THE LIFE STORY OF PASTOR WANG

IF Pastor Hsi may be spoken of as the Paul of the Shansi Church, Barnabas finds his counterpart in Pastor Wang of Hwochow.

Though possessing none of the peculiar gifts which made Hsi a leader amongst foreigners and Chinese, he has exercised a remarkable personal influence upon hundreds of lives, winning by consistency and sincerity those with whom he has come in contact. On our first arrival we found him already in charge, conducting the Sunday services and generally caring for the Church members.

His unfailing courtesy, consideration, and tact simplified many difficult situations, and the exercise of his natural gift for gathering people around him and drawing out the best in them soon resulted in a rapidly growing work. He was almost immediately chosen as Deacon, and before long the office of Elder was given to him. All turned to Mr. Wang in difficulty, sought his advice in perplexity, and by the unanimous desire of the Church he was in 1909 ordained Pastor at Hwochow.
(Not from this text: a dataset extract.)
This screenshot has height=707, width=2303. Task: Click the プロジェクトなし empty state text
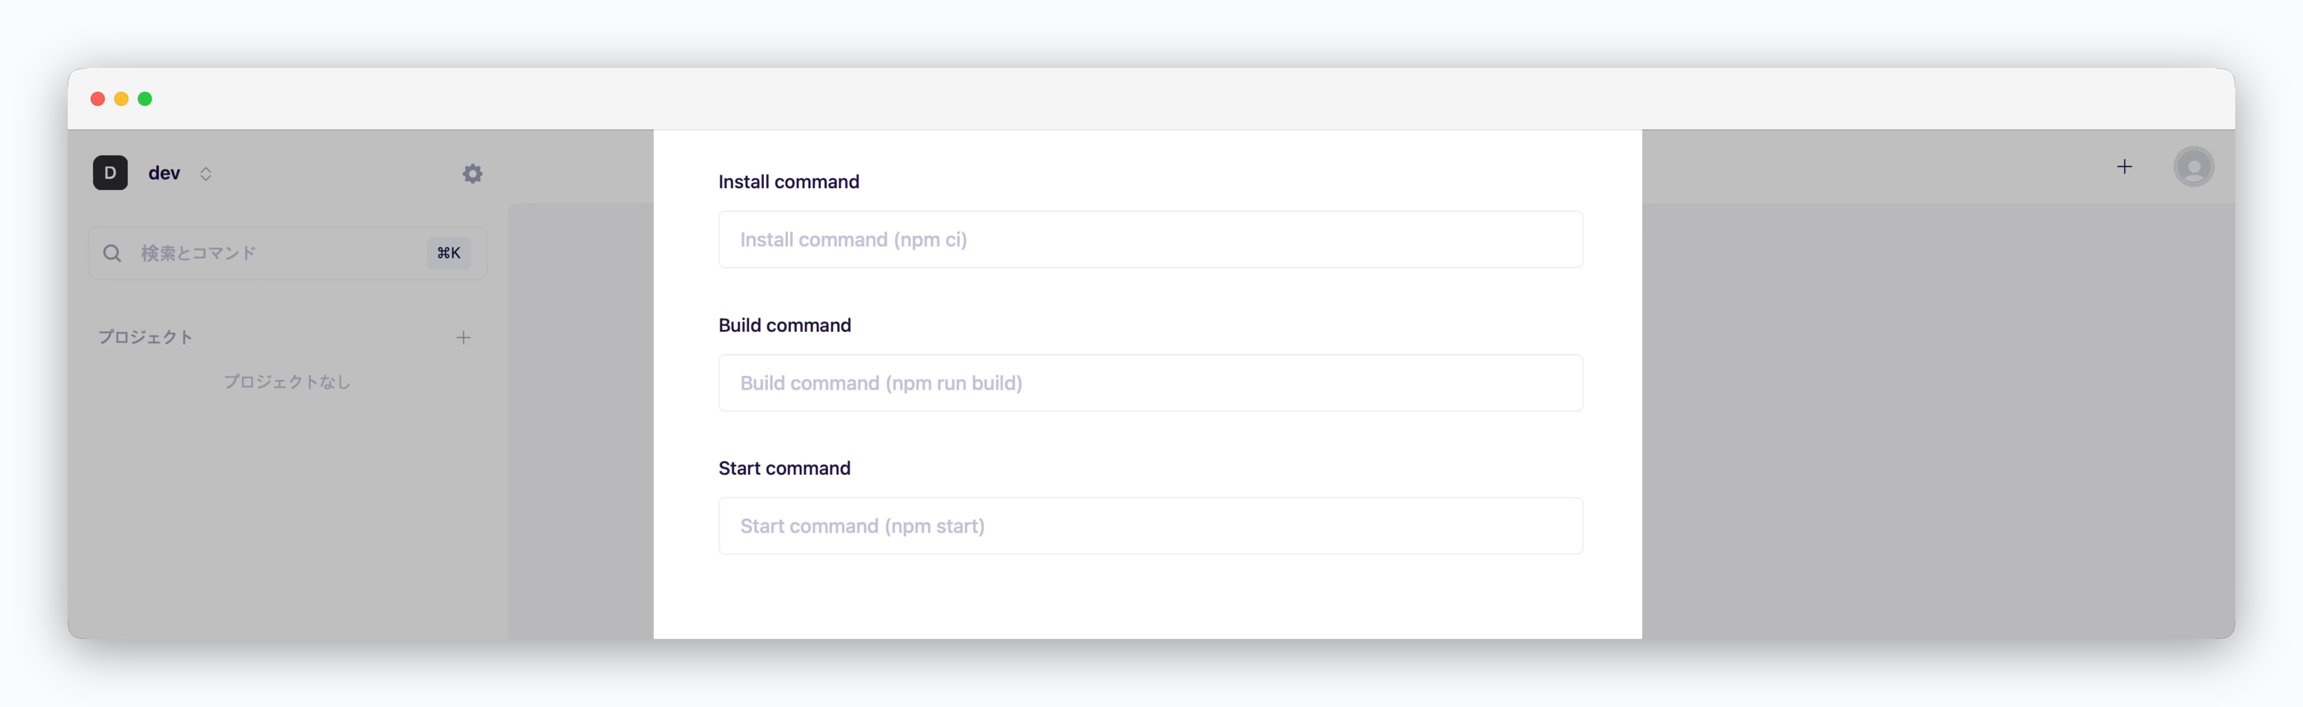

He has developed his gifts in the school of adversity, for trouble overtook him in his childhood when his father died only a few years before the great famine which was to sweep over the province of Shansi. Poor they always were, and his love for his mother was intensified as he saw the self-sacrificing devotion with which she earned enough by her spinning to enable him to continue his schooling. At the age of fifteen he was married, and on the bride's arrival the falsity of the middleman through whom the engagement had been long ago contracted was revealed, for the bride was a helpless cripple and a serious burden on the already overpressed household.

Food soon began to be scarce, for the rains failed and the prospect of the wheat harvest was poor. They endured and hoped, being mercifully saved from the knowledge that they must now enter upon a period when the inhabitants of Shansi should touch the depths of human suffering and call on death to end their woes. No pen can fully describe the horrors of that time. When summer and autumn crops had failed the rains were still withheld, and despair seized on all as they saw the impossibility of sowing the wheat for next year's harvest.
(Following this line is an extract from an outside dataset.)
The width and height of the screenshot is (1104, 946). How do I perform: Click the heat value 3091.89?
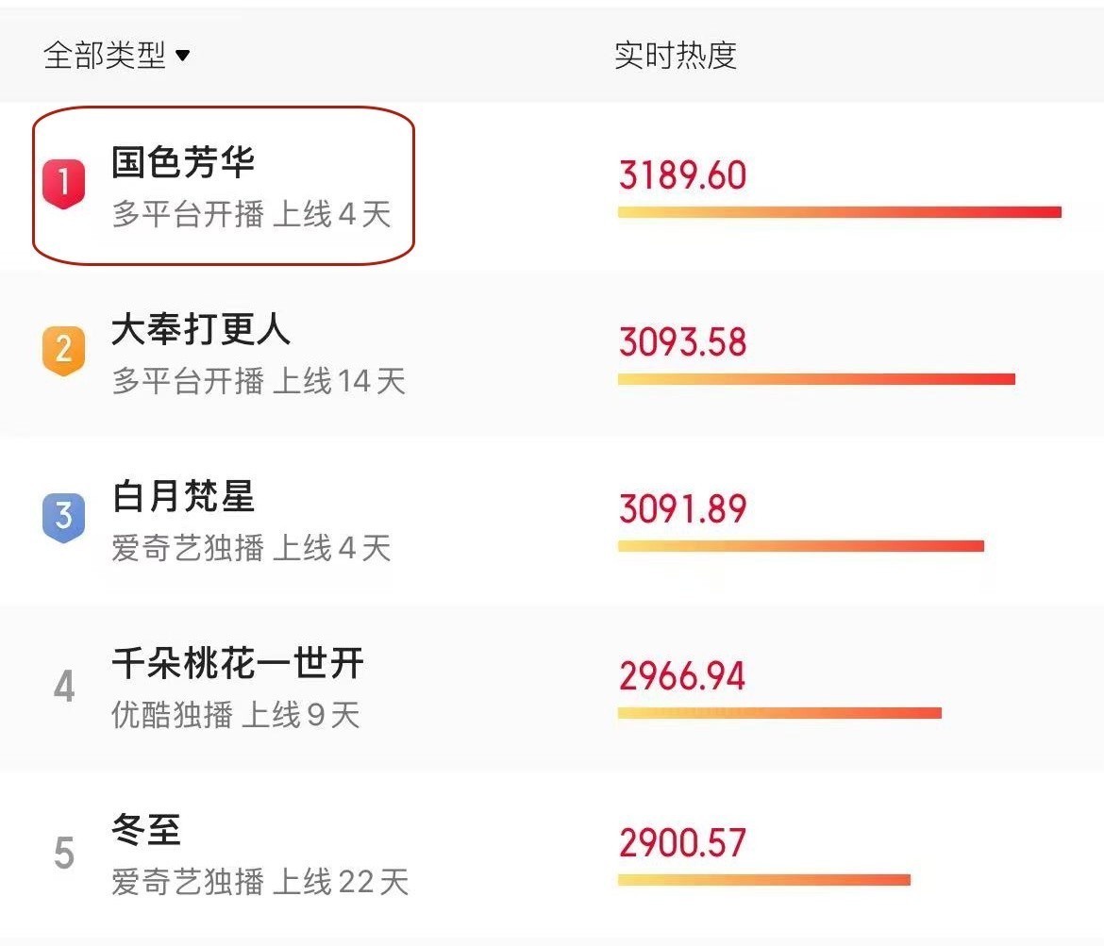point(682,509)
The delicate bride, unable to withstand the privations of that time, soon died, and Wang's sister was married, so that he and his mother remained alone to care for each other. The poor young sister lived but a very short while in her new home, and the circumstances of her death were so tragic that Wang felt unable to forgive the man who had been her husband. After many years, when circumstances brought this man to his home, he realised that Christ's command to forgive those who have offended against you required of him a complete change of feeling towards this once hated brother-in-law, and he invited him to share his food as a sign of forgiveness and reconciliation.

Every month the distress became more acute; weeds, leaves, bark of trees, and even some softer kinds of wood were used as food, but numbers were dying and of the one hundred and twenty families which inhabited the village, at last thirty only remained. The dead outnumbered the living, and compelled by hunger the latter were driven to sustain life by feeding on the former.
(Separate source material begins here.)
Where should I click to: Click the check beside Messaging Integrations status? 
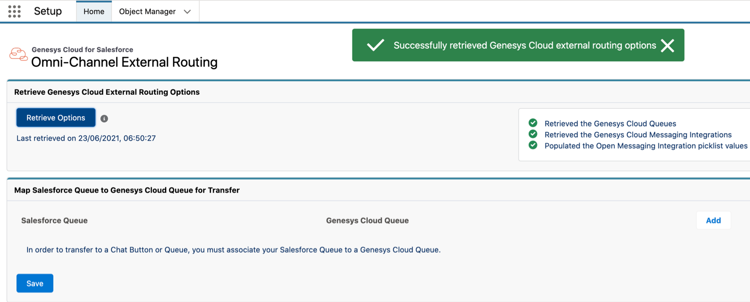coord(532,134)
Wang saw his mother's vain endeavour to supply some kind of food on which they might subsist, and his heart was torn to see her deprive herself even now that there might be more for him.

When the famine was at its worst, the most tragic blow fell. His mother one day told him it was her wish that he should accompany several neighbours to a near village where lived a relation. In those days none dared to travel alone, lest in their weak, half-starved condition they should fall a prey to man or beast. The pretext given was the possibility of obtaining the loan of a little grain from the aunt who lived there. Beggars were many and givers few, and he wondered at his mother entertaining any hope of such good fortune.